Document Data Transfer (DDT) is a cross-data center data replication platform based on MongoDB.

Background

In the current database ecosystem, most systems support data synchronization across multiple node instances, extending to cross-unit and even cross-data center synchronization. This is crucial for business scenarios, enabling load balancing across multiple data centers in the same city, mutual backups between data centers, and even disaster recovery and multi-active setups across geographically distributed data centers. However, MongoDB's built-in primary-secondary replication has significant limitations for these scenarios. To address this, we developed the MongoShake system, designed for instance-level replication, replication between data centers, and cross-data center replication, meeting disaster recovery and multi-active requirements.

Introduction

DDT is a Java-based data transfer tool developed by Jinmu Information, offering high stability, flexibility, and availability. It supports fast and reliable data migration for tasks like data backup, real-time migration, and disaster recovery, with customizable configuration parameters for different needs. Unlike MongoDB's built-in replication, DDT allows for instance-level, data center-level, and cross-data center synchronization, making it ideal for multi-active and disaster recovery scenarios. It supports data transfer between standalone nodes, replica sets, and sharded clusters, utilizing efficient OPLOG parsing for high-performance real-time synchronization.

MongoDB Versions

Supported Versions: DDT supports MongoDB versions 3.2, 3.4, 3.6, 4.0, 4.4, 5.0, and 6.0.
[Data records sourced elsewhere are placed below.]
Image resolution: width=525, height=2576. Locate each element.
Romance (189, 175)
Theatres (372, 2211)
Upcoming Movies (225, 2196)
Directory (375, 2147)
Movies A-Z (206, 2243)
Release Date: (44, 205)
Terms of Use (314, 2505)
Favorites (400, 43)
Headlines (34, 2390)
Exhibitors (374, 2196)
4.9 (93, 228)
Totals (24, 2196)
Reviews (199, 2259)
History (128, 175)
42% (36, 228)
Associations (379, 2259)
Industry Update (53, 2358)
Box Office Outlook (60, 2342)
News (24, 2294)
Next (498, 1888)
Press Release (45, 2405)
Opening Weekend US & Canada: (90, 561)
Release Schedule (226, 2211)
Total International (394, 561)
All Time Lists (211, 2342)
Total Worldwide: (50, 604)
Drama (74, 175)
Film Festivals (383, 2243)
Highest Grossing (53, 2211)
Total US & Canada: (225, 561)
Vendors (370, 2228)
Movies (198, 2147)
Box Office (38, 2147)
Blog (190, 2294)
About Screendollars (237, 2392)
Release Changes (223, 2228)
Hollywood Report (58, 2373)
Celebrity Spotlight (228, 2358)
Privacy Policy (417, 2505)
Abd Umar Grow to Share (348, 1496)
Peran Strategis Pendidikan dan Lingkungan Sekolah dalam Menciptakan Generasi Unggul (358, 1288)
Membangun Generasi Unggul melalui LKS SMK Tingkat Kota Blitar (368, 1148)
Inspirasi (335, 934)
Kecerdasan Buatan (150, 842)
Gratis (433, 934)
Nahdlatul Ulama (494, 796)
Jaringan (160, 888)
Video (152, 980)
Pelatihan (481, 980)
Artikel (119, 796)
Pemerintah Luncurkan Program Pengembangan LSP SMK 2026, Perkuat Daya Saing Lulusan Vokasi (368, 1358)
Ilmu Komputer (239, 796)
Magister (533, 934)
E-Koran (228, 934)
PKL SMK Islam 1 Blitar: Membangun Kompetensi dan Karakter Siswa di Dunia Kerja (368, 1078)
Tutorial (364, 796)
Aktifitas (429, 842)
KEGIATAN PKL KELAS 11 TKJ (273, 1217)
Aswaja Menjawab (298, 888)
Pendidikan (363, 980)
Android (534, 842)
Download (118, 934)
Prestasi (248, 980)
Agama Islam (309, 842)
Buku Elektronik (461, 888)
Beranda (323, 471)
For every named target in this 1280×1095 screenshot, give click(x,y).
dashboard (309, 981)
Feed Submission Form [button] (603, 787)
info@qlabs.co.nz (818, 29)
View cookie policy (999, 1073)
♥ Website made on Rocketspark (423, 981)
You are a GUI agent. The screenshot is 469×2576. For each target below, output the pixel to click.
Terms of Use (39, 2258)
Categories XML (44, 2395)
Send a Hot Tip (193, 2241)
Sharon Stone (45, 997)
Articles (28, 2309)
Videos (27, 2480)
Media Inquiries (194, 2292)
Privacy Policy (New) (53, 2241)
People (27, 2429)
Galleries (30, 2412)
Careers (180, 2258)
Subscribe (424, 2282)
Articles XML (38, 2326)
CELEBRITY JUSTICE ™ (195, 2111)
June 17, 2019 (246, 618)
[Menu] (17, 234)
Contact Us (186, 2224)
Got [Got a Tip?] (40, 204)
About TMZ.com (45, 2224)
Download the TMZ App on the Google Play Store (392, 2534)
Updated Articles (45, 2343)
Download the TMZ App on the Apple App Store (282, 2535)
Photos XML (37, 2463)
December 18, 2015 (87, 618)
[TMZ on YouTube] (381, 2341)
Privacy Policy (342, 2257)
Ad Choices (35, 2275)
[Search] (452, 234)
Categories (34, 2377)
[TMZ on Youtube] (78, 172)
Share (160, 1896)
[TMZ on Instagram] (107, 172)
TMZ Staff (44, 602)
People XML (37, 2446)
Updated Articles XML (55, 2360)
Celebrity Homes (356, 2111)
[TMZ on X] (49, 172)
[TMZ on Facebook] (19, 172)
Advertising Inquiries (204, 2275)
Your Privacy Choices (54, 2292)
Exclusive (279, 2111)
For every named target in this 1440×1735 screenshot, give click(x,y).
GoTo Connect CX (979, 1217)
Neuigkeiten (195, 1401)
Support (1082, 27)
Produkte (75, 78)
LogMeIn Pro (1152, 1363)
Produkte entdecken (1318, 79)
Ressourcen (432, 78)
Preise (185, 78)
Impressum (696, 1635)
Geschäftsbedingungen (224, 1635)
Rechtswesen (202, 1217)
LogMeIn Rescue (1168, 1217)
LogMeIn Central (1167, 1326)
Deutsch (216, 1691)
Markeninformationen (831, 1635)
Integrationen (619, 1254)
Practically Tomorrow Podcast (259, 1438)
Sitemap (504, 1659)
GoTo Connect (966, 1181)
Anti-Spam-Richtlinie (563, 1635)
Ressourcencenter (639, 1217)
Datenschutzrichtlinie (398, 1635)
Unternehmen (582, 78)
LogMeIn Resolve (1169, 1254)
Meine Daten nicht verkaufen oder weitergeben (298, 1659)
Full Data Backup Between MongoDB Clusters

This mode is ideal for scenarios where you need to create a complete snapshot of the entire database to ensure that all data is preserved, such as before performing major system upgrades or migrations.

Real-Time Data Backup Between MongoDB Clusters

This is suitable for environments that require continuous data protection, such as in high-availability systems where minimizing data loss is critical during system failures.

Full + Real-Time Data Backup Between MongoDB Clusters

This mode is useful when you need an initial complete backup followed by real-time updates, such as setting up a disaster recovery site where the initial data load is large, followed by ongoing synchronization.

Full + Incremental Data Backup Between MongoDB Clusters

This mode is appropriate for scenarios where you need to perform a one-time full backup followed by regular incremental backups, such as in environments where data changes frequently, but full backups are too time-consuming or resource-intensive.

DDT offers flexible configuration options to meet various requirements, allowing you to adapt to different application scenarios. The available features include

Print All User Information from the Cluster

Outputs detailed information about all users in the MongoDB cluster, making it easier to manage and audit user permissions and role assignments.

Synchronize Database and Table Schemas

Syncs the database and table structures from the source cluster to the target cluster, ensuring consistency in schema definitions during migration or replication.

Synchronize Database and Table Index Information

Transfers index configurations from the source cluster to the target cluster, ensuring that index structures are consistent to maintain query performance.

Enable Sharding for All Databases

Activates sharding for all databases in the target cluster, optimizing storage and query performance in distributed environments, especially when dealing with large datasets.

Synchronize Shard Keys for Databases and Tables

Syncs the shard keys defined in the source cluster to the target cluster, ensuring consistent data distribution and access paths across both clusters.

Synchronize config.settings Table

Transfers the config.settings table, which contains critical configuration parameters, from the source cluster to the target cluster to maintain consistent cluster configurations.

Pre-split Chunks for Databases and Tables

Pre-splits chunks (data blocks) in the target cluster to optimize data distribution and query performance, particularly in scenarios with large datasets or complex sharding strategies.These features can be combined as needed, for example, 1, 2, 3, 4, 5, 6 or 1, 2, 3, 7. The default configuration is empty.